My 7 minute Commencement Speech at Samford Graduation

In Defense of Normal*
Samford University Commencement, December 2014
Matthew Kerlin

Thank you Dr. Westmoreland and good morning to you all – trustees, friends, broke parents, proud grandparents, antsy siblings, picture-happy loved-ones, exhausted colleagues, and distinguished graduates. Let me begin by saying that I am honored to be your second choice commencement speaker.* Over 7.1 billion people in the world and I made the top two. Now, I’ve worked in higher education for over 2 decades, and I’ve attended enough graduation ceremonies to know two things: (1) you aren’t here to listen to me, and (2) I am standing in the way of you hearing your graduate’s name called and getting to lunch. So let’s get down to business. Today I want to speak in Defense of Normal.

First, let me cover the obligatory inspirational advice that all commencement speeches should contain. Ok, are you ready? Follow your dreams, change the world, overcome obstacles, be courageous, don’t be afraid to fail, take risks, be creative, be a life-long learner, be yourself, love others, stay true to your faith, stay true to your family, trust yourself, smile, have fun, be positive, work hard, don’t settle, don’t hold grudges, ignore your critics, listen to your critics, go make a difference in the world, give something back, Oh the Places You Will Go, and the world will be better for it. Does that sound familiar?

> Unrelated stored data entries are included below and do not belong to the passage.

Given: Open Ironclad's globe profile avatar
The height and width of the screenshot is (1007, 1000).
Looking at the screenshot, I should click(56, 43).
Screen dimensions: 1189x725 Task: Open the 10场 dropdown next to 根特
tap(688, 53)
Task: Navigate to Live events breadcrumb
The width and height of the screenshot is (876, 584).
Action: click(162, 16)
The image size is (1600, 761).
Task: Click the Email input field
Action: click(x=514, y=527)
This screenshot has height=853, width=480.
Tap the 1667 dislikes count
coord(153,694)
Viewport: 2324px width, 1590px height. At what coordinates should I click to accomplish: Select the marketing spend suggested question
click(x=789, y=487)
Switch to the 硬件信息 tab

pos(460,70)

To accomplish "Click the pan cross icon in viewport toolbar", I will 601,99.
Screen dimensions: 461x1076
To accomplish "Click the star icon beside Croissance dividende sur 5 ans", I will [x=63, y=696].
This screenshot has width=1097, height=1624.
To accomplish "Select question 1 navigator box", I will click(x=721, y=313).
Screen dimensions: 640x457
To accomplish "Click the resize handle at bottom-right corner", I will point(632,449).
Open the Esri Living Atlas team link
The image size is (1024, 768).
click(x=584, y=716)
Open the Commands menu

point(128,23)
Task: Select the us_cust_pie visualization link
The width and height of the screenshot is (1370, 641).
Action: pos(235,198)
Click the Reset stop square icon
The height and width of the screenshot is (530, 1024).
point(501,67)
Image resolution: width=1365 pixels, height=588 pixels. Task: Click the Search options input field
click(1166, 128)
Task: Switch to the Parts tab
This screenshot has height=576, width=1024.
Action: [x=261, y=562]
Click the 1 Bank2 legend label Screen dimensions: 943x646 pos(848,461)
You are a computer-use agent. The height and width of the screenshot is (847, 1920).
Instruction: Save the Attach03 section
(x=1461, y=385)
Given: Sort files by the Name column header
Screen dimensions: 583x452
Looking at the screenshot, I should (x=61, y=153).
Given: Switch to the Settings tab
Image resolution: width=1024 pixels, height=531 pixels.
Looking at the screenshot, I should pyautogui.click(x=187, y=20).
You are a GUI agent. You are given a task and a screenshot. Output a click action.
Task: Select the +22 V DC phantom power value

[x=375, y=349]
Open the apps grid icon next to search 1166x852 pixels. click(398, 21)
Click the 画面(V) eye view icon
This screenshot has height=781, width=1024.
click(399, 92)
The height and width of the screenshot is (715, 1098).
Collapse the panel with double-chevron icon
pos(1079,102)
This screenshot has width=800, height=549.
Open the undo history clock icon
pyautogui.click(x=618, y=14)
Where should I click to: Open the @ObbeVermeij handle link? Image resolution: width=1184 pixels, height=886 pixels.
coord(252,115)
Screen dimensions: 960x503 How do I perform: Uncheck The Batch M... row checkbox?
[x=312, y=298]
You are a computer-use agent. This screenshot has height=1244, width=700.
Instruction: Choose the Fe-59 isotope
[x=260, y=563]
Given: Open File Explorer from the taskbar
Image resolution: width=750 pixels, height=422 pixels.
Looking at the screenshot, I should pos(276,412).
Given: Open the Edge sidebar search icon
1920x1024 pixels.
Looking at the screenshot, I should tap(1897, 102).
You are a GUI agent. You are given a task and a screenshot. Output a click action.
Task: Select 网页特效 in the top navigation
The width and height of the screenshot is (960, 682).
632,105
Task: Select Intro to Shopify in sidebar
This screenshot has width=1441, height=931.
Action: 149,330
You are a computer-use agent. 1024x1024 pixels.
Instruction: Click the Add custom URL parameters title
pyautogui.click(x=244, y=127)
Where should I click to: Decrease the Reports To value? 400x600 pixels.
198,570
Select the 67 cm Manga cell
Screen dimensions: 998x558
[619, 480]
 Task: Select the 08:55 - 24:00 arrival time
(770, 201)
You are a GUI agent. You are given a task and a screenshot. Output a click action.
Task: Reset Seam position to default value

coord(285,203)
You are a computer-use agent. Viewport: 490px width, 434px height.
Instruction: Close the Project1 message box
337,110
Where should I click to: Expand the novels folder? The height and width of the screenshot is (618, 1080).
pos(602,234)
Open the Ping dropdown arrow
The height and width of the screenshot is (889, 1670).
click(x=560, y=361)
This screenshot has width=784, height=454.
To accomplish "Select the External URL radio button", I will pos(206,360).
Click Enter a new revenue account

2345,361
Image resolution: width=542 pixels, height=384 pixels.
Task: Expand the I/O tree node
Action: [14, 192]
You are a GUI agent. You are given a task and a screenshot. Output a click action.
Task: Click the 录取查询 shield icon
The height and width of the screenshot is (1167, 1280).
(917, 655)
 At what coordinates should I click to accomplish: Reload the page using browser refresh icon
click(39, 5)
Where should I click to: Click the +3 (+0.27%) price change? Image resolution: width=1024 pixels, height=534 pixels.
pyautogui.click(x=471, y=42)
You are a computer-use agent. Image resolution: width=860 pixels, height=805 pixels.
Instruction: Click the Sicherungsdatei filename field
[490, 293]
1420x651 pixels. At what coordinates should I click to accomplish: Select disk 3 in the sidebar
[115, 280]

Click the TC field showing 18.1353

Actually, some that is good advice, but you already know most of it. The truth is that you can follow all of that advice and still not become anything like the people who typically give you that advice. Most graduation speeches are delivered by people who are famous, or wealthy or influential or highly successful by societal standards, politicians, entertainers, powerful business executives. They are usually the people to speak at graduation precisely because they are exceptional – exceptions to the rule. But I am the rule.

By contrast, I am rather ordinary. I am not rich or famous or powerful. I’m not as smart as most of my colleagues, not even as smart as many of my students, because after all, this is an exceptional place. I’ve been married for 23 years, but I am not a marriage expert. I have three kids and they’ll tell you that I’m not a perfect parent. I’ve taught courses in campus ministry but I work with people who are better ministers than me. I am an atypical graduation speaker because I am just a normal guy. But maybe that makes me the ideal person to speak today In Defense of Normal.

The truth is that most of you are going to be relatively normal. I mean that statistically, most of you are not going to become exceptionally wealthy or famous or powerful. Most of you won’t make a revolutionary discovery, or find a cure for a notorious disease, or write a best-selling novel, or become the CEO of a Fortune 500 company. And that’s OK. In fact, it’s not just OK. It’s GOOD, because what the world needs is not a few more celebrities trying to fix what is broken while posing for photos. What the world needs is a few billion normal people committed to making the world a better place; a few billion normal people willing to pray “Thy kingdom come, Thy will be done on earth”; a few billion normal people willing to live like Jesus; a few billion normal people willing to fight poverty and disease and racial inequality and violence in all its forms; a few billion normal people who love their families and their neighbors and do their jobs well, day after day after ordinary day. And the sum total of all that normal would indeed be exceptional.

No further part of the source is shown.